表4は、結晶性ELQ−300−形態IAの特徴的な反射および対応するd−間隔を示す。

0230

表5は、結晶性ELQ−300−形態IBの特徴的な反射および対応するd−間隔を示す。

0231

結晶性ELQ−300−形態IIの第1の調製物および特徴付け
全ての操作は、特に明記しない限り、室温、18〜23℃で行った。ELQ−300−形態IA 37mgをDCM−MeOH混合物(1:1)5mLに完全に溶解した。

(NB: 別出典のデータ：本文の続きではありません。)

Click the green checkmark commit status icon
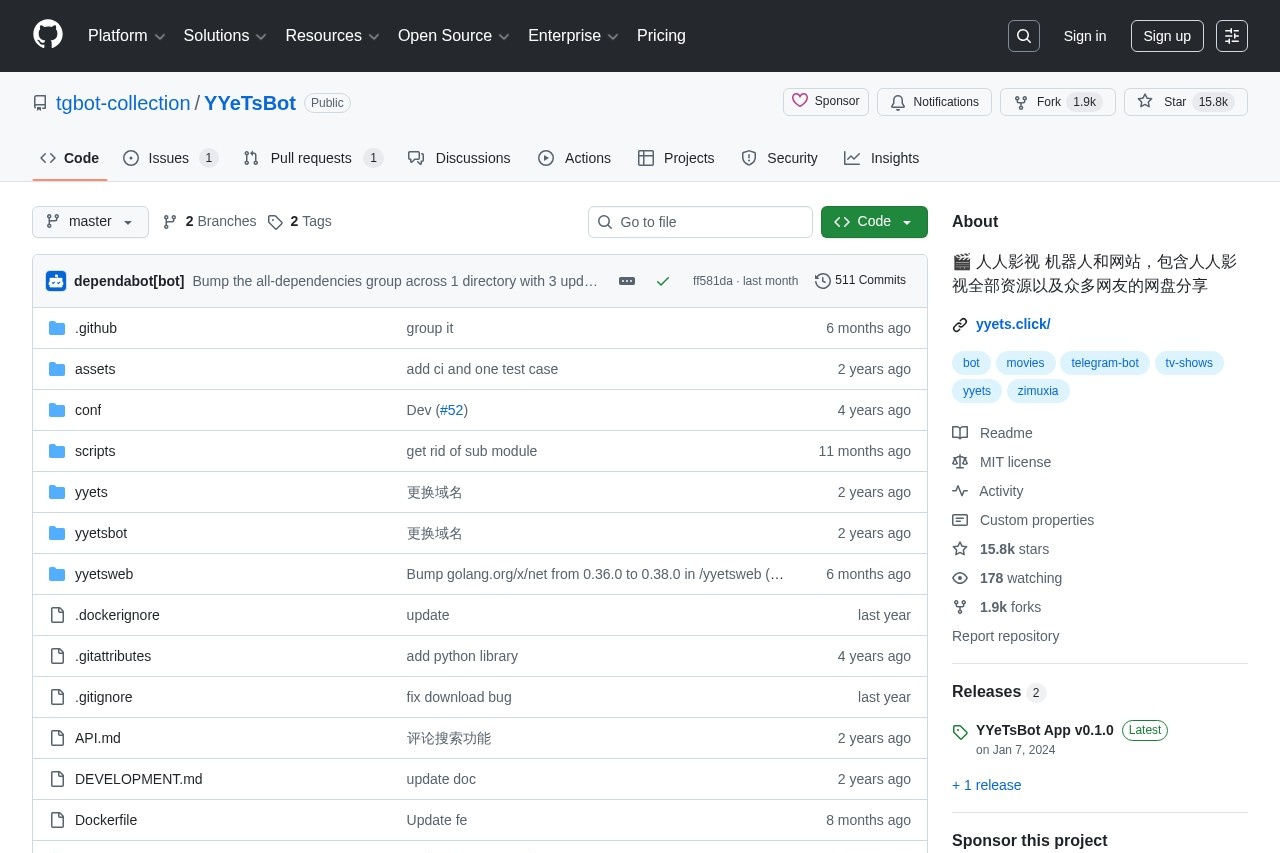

溶液を200rpmで撹拌し、ヘキサン15mLを溶液に約0.5分間にわたって添加した。ヘキサンの添加後に沈殿が観察され、懸濁液を200rpmで3時間撹拌し続けた。試料を14000rpmで10分間遠心分離し、沈殿を40℃の真空オーブンで一晩乾燥させた。得られた生成物をXRPDおよびDSCによって特徴付けると、新たな結晶形態であることが示され、これをELQ−300形態IIと命名した。図7は結晶性ELQ−300−形態IIの特徴的なX線回折パターンを示す。結晶形態IIの特徴的な反射および対応するd−間隔を表6に示す。図8は結晶性ELQ−300−形態IIのDSCを示す。

0232

結晶性ELQ−300−形態IIの第1のスケールアップおよび特徴付け
全ての操作は、特に明記しない限り、室温、18〜23℃で行った。ELQ−300−形態IA 188.64mgをDCM−MeOH混合物(1:1)15mLに完全に溶解した。溶液を200rpmで撹拌し、ヘキサン45mLを溶液に約1分間にわたって添加した。ヘキサンの添加後に沈殿が観察され、懸濁液を200rpmで3時間撹拌し続けた。試料を14000rpmで10分間遠心分離し、沈殿を40℃の真空オーブンで一晩乾燥させた。得られた生成物をXRPDによって特徴付けて、結晶形態IIの形成を確認し、結晶性ELQ−300−形態IIの第1のスケールアップバッチと命名した。図9はスケールアップした結晶性ELQ−300−形態II(第1のスケールアップバッチ)の特徴的なX線回折パターンを示す。スケールアップした結晶性ELQ−300−形態II(第1のスケールアップバッチ)の特徴的な反射および対応するd−間隔を表7に示す。

0233

結晶性ELQ−300−形態IIの第2のスケールアップおよび特徴付け
全ての操作は、特に明記しない限り、室温、18〜23℃で行った。ELQ−300−形態IB 1.2gをDCM−MeOH混合物(1:1)100mLに完全に溶解した。溶液を200rpmで撹拌し、ヘキサン290mLを溶液に約3分間にわたって添加した。ヘキサンの添加後に沈殿が観察され、懸濁液を200rpmで2日間撹拌し続けた。試料を14000rpmで10分間遠心分離し、沈殿を40℃の真空オーブンで一晩乾燥させた。得られた生成物をXRPDおよびDSCによって特徴付けて、結晶形態IIの形成を確認し、結晶性ELQ−300−形態IIの第2のスケールアップバッチと命名した。図10は結晶性ELQ−300−形態IIの第2のスケールアップバッチの特徴的なX線回折パターンを示す。結晶形態IIの第2のスケールアップバッチの特徴的な反射および対応するd−間隔を表8に示す。図11は結晶性ELQ−300−形態IIの第2スケールアップバッチ(第2のスケールアップバッチ)のDSCを示す。

0234

結晶性ELQ−300−形態IIIおよびELQ−300−形態IV
溶媒としてTHFを使用するスラリー法によって結晶性ELQ−300−形態IIIを調製すると、DSCによりこれが溶媒和物であることが示された。100℃で5分間加熱した後、結晶性ELQ−300−形態IIIは新たな結晶形態に転移し、これを結晶性ELQ−300−形態IVと命名した。